É essa a dinâmica deste festival (deixar-se ir numa das várias correntes) e o público já está perfeitamente identificado com esse, digamos, sobressalto animado. Tem perfeita consciência que há muito para ver e tão pouco tempo, mas põe a angústia de lado. “E se fôssemos agora ao autocarro? Ainda não ouvimos a banda”, sugeria alguém, terminados os Wild Beasts, enquanto o autocarro, um dos dois que transportou o público pela avenida, passava perante o olhar curioso de alguns turistas, alertados pela chinfrineira rock’n’roll que se desenrolava lá dentro (o autocarro foi, durante toda a noite, o palco dos Zanibar Aliens).

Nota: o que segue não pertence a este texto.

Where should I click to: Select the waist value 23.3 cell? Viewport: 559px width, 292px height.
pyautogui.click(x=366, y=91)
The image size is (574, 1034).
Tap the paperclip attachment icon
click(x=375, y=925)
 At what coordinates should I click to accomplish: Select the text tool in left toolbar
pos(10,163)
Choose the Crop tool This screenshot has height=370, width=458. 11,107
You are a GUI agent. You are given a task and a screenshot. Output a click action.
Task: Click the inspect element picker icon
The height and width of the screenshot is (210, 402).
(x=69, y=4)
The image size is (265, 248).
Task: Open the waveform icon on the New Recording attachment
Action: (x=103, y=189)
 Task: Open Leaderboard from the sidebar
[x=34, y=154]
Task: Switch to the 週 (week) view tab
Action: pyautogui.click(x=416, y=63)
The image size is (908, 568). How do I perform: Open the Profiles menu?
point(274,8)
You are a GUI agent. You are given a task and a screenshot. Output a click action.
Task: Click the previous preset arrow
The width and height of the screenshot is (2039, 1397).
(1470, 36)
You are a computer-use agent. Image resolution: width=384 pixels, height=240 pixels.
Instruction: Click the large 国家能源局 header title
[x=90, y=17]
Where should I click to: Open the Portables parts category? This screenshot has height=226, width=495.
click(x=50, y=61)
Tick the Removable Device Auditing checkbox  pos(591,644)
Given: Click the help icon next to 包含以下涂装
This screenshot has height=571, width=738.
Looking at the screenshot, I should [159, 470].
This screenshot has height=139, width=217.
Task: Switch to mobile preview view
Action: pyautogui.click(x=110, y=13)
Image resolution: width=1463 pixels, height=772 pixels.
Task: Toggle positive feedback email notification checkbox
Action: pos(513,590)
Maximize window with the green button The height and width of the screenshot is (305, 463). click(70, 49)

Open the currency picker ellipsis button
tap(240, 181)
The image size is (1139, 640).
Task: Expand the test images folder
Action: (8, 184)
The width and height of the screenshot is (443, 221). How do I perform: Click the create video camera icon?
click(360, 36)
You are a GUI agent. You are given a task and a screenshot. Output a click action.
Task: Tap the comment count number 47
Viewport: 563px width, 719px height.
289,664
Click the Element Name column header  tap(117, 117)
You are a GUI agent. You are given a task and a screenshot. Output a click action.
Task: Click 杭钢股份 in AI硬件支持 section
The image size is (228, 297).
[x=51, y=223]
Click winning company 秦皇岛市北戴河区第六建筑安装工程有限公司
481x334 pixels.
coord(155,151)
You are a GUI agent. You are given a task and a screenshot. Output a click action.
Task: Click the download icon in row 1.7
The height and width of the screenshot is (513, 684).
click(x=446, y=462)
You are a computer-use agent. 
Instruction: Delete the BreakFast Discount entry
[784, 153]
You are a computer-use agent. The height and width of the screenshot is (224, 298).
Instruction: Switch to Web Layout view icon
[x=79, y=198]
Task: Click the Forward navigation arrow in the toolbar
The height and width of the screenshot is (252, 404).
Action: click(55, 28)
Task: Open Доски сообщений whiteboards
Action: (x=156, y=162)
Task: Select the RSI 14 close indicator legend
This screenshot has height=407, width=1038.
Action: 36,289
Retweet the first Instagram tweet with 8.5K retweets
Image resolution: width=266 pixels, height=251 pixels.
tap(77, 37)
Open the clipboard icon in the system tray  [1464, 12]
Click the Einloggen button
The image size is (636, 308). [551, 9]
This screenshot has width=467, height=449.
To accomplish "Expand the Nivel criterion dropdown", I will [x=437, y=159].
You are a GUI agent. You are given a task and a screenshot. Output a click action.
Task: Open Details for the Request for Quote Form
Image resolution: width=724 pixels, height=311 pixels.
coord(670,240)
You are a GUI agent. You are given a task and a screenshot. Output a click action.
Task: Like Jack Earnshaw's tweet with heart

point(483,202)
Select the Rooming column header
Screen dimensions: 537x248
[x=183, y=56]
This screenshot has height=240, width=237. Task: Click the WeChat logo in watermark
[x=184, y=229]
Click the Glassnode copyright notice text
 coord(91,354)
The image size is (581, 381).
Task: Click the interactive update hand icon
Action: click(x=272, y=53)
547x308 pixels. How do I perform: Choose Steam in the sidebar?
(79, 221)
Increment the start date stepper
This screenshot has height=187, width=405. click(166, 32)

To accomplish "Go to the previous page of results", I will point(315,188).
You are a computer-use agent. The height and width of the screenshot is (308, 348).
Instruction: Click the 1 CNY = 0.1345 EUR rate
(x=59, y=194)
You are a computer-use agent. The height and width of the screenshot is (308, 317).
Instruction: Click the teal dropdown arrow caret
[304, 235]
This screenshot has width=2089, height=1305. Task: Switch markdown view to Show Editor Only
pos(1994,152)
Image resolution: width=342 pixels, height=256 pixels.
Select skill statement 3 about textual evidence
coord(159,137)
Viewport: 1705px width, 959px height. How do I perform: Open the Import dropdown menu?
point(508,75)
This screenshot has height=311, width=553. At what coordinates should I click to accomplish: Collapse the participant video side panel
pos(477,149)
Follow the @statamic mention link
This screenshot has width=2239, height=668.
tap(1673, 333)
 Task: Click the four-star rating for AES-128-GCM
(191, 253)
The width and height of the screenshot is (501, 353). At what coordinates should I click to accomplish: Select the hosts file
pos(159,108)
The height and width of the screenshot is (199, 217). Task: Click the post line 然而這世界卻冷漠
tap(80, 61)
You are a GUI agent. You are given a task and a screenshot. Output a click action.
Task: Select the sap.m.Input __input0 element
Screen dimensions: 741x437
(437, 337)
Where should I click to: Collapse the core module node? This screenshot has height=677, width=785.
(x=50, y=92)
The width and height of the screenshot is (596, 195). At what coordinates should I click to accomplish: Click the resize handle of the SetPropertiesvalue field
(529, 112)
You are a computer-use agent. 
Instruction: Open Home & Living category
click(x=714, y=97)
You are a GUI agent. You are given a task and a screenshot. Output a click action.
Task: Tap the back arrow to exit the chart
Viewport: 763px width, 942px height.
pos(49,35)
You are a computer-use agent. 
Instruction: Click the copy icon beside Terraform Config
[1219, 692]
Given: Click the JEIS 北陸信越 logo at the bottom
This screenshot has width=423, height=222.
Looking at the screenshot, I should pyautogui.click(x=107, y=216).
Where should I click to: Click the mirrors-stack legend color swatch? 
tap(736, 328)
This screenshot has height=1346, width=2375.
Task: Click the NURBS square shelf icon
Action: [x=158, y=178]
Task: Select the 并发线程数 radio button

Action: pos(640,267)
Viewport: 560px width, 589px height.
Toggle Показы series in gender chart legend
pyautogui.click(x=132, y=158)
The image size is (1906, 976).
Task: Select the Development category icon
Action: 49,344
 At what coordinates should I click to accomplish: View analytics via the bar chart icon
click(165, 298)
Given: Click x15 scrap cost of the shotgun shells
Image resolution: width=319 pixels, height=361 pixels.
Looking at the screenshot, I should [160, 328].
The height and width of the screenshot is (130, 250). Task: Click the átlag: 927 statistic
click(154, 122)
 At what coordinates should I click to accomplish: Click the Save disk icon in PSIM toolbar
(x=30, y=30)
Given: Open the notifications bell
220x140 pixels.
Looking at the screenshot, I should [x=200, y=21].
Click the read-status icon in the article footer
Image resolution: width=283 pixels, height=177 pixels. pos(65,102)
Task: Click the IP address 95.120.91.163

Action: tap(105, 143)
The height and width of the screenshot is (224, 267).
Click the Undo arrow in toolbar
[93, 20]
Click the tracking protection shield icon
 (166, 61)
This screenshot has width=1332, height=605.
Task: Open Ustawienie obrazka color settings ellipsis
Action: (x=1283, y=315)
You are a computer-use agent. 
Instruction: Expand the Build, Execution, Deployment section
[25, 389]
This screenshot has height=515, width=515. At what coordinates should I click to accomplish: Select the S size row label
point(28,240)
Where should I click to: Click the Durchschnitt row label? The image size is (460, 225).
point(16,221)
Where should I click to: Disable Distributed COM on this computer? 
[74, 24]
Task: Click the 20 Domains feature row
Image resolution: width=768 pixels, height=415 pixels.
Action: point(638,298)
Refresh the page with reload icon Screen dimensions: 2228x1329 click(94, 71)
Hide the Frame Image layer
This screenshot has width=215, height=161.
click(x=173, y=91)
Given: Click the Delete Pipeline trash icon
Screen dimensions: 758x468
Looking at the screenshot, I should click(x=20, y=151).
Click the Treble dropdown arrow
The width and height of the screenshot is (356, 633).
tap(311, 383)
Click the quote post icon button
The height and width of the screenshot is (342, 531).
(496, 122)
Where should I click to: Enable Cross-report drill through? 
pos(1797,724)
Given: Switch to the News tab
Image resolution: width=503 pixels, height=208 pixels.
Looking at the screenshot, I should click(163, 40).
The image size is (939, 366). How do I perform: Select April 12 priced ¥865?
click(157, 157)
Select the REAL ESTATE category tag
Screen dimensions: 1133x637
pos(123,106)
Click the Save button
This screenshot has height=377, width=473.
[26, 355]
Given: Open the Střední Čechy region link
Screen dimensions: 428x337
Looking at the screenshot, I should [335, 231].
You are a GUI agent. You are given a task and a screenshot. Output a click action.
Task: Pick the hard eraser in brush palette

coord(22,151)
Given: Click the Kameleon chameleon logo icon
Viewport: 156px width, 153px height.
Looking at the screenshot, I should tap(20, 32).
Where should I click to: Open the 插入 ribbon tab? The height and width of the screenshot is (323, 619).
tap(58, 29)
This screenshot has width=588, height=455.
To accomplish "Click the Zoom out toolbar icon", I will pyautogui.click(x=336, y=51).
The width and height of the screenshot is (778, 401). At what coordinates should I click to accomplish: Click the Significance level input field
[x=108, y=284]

É certo, assim sendo, que saímos sempre do Vodafone Mexefest conscientes que algo se perdeu. Enquanto não desenvolvermos o dom da ubiquidade, será inevitável. Funciona portanto assim: um amigo elogia a energia do concerto dos Cloud Nothings no ginásio do Ateneu Comercial de Lisboa, nós replicamos com o óptimo concerto que os Sensible Soccers davam à mesma hora. Outro fala-nos das qualidades dos ingleses Palma Violets e da forma como subiram o volume do som para níveis quase proibitivos na Estação Ferroviária do Rossio, nós contamos que há um travo clássico de singer-songwriter americano a sobressair agora em Perfume Genius. A cada um o seu roteiro de música.
Uma das qualidades de um festival como o Vodafone Mexefest não é, porém, estritamente musical. Nasce da possibilidade de, por um par de dias, termos acesso a espaços na cidade habitualmente escondidos. Foi num deles, na garagem EPAL (e é exactamente isso, uma garagem com passagem para um pátio interior), que ouvimos os Sensible Soccers. A banda de Vila do Conde e São João da Madeira, autora de 8, álbum de destaque neste ano discográfico, ultrapassou problemas técnicos – dica para bandas a lidar com questões semelhantes: quando nada parece funcionar, improvisa-se um pouco de rock tuaregue e tudo correrá pelo melhor – e transformou o espaço muito bem recheado de público entusiasta num festim de psicadelismo planante e ritmo electrónico para pista de dança mutante.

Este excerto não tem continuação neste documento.